[EXERCISE MATERIAL — start]
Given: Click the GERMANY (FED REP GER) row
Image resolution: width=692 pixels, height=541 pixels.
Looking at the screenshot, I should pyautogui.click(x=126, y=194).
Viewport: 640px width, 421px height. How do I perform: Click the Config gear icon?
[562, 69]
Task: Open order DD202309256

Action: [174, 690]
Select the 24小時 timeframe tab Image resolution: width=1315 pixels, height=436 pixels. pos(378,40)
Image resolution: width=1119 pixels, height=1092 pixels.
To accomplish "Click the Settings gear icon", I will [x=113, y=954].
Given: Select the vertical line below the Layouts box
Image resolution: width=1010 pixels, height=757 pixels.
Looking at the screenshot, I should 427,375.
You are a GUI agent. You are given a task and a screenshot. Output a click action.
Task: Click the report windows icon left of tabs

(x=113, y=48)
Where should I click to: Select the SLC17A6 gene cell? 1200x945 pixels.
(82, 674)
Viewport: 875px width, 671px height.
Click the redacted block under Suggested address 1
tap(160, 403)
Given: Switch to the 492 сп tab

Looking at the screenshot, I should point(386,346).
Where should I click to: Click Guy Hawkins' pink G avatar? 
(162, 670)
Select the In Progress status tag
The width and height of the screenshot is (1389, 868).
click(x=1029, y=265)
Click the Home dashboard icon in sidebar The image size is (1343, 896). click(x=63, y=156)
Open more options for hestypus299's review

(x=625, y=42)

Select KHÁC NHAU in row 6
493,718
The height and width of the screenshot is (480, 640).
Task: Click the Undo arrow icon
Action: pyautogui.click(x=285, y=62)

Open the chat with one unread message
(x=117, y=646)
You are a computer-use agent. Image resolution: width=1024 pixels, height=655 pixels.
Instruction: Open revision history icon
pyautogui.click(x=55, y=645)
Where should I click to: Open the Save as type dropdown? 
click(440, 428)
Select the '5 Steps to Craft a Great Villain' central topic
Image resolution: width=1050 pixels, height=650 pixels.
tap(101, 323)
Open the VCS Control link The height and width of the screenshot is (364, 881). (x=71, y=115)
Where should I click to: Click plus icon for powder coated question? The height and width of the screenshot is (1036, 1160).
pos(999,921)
[EXERCISE MATERIAL — finish]
### TASK DETAILS
Write the records out in full, exactly as they read above.

### TASK RESULT
Given: Click the GERMANY (FED REP GER) row
Image resolution: width=692 pixels, height=541 pixels.
Looking at the screenshot, I should pyautogui.click(x=126, y=194).
Viewport: 640px width, 421px height. How do I perform: Click the Config gear icon?
[562, 69]
Task: Open order DD202309256

Action: [174, 690]
Select the 24小時 timeframe tab Image resolution: width=1315 pixels, height=436 pixels. pos(378,40)
Image resolution: width=1119 pixels, height=1092 pixels.
To accomplish "Click the Settings gear icon", I will [x=113, y=954].
Given: Select the vertical line below the Layouts box
Image resolution: width=1010 pixels, height=757 pixels.
Looking at the screenshot, I should 427,375.
You are a GUI agent. You are given a task and a screenshot. Output a click action.
Task: Click the report windows icon left of tabs

(x=113, y=48)
Where should I click to: Select the SLC17A6 gene cell? 1200x945 pixels.
(82, 674)
Viewport: 875px width, 671px height.
Click the redacted block under Suggested address 1
tap(160, 403)
Given: Switch to the 492 сп tab

Looking at the screenshot, I should point(386,346).
Where should I click to: Click Guy Hawkins' pink G avatar? 
(162, 670)
Select the In Progress status tag
The width and height of the screenshot is (1389, 868).
click(x=1029, y=265)
Click the Home dashboard icon in sidebar The image size is (1343, 896). click(x=63, y=156)
Open more options for hestypus299's review

(x=625, y=42)

Select KHÁC NHAU in row 6
493,718
The height and width of the screenshot is (480, 640).
Task: Click the Undo arrow icon
Action: pyautogui.click(x=285, y=62)

Open the chat with one unread message
(x=117, y=646)
You are a computer-use agent. Image resolution: width=1024 pixels, height=655 pixels.
Instruction: Open revision history icon
pyautogui.click(x=55, y=645)
Where should I click to: Open the Save as type dropdown? 
click(440, 428)
Select the '5 Steps to Craft a Great Villain' central topic
Image resolution: width=1050 pixels, height=650 pixels.
tap(101, 323)
Open the VCS Control link The height and width of the screenshot is (364, 881). (x=71, y=115)
Where should I click to: Click plus icon for powder coated question? The height and width of the screenshot is (1036, 1160).
pos(999,921)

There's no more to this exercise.